A Constitutional and Legal History of England

By Goldwin Smith | Go to book overview

CHAPTER VI
Henry the Second: the making of law

THE ORIGINAL WRITS

IN Chapter V we discussed the way in which the itinerant justices carried with them on their circuits the mobilized powers of the curia regis. They were, indeed, "the curia regis on the march." By their presence they turned the local courts into royal courts. They, and they alone, used the jury, a royal judicial instrument.

At first the jury system of inquiry was used only in administrative and criminal cases. But it was obvious that there was, and could be, no legal barrier in the land to prevent the royal justices, as a part of the curia regis, from investigating other men and other causes. The jury system offered a reasonably impartial method of settling every case, including what we call today civil cases, or common pleas. It was quite natural that many suitors wanted to make use of the king's court rather than the communal courts of the hundred and shire. In the king's court they could get the facts of the case before a jury. To be able to do this, in their opinion, was manifestly advantageous. Justice is always a desirable commodity.

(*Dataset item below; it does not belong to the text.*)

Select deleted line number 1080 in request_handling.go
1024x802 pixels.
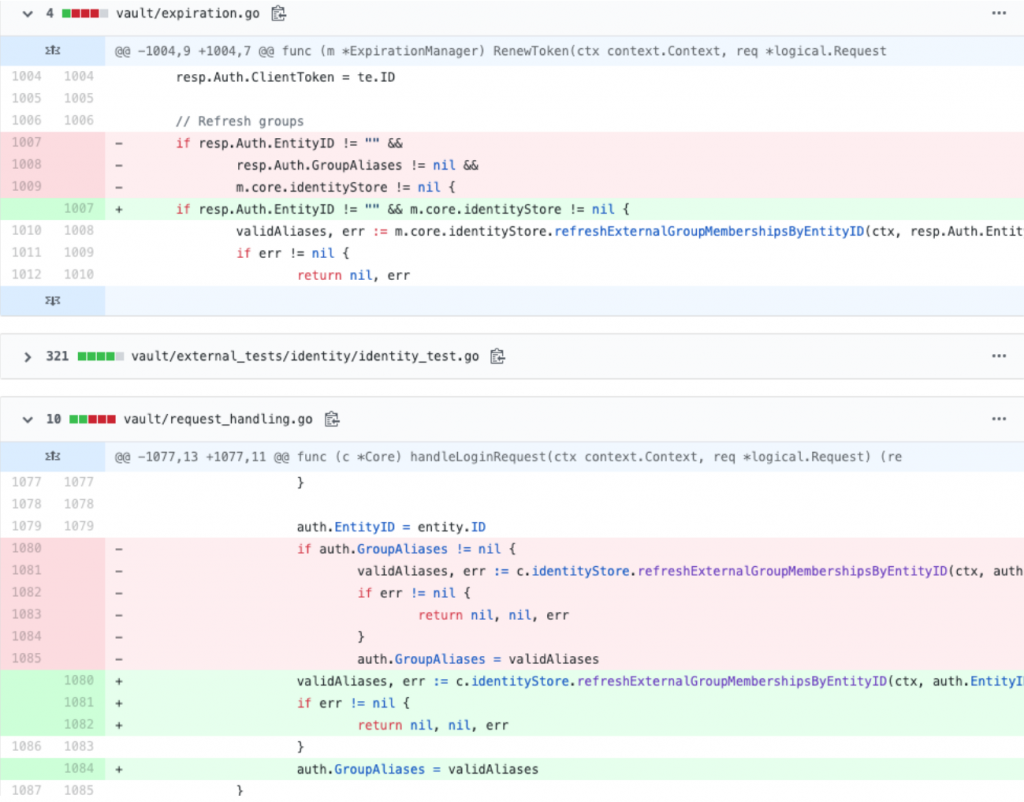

These suitors obtained the necessary permission to use the royal court, the king's justice, and the jury, by purchasing from the Chancellor's office--to be called the Chancery from the reign of Richard I-- a document called a writ. The writ, a royal command based upon the king's authority, opened up frontiers undreamed of in the past. It described the case and authorized the royal justices to try it. Here began the common law principle, of paramount importance, that every case must open with a writ, the original writ. Here also began a profitable source of income for the crown. Justitia est magnum emolumentum.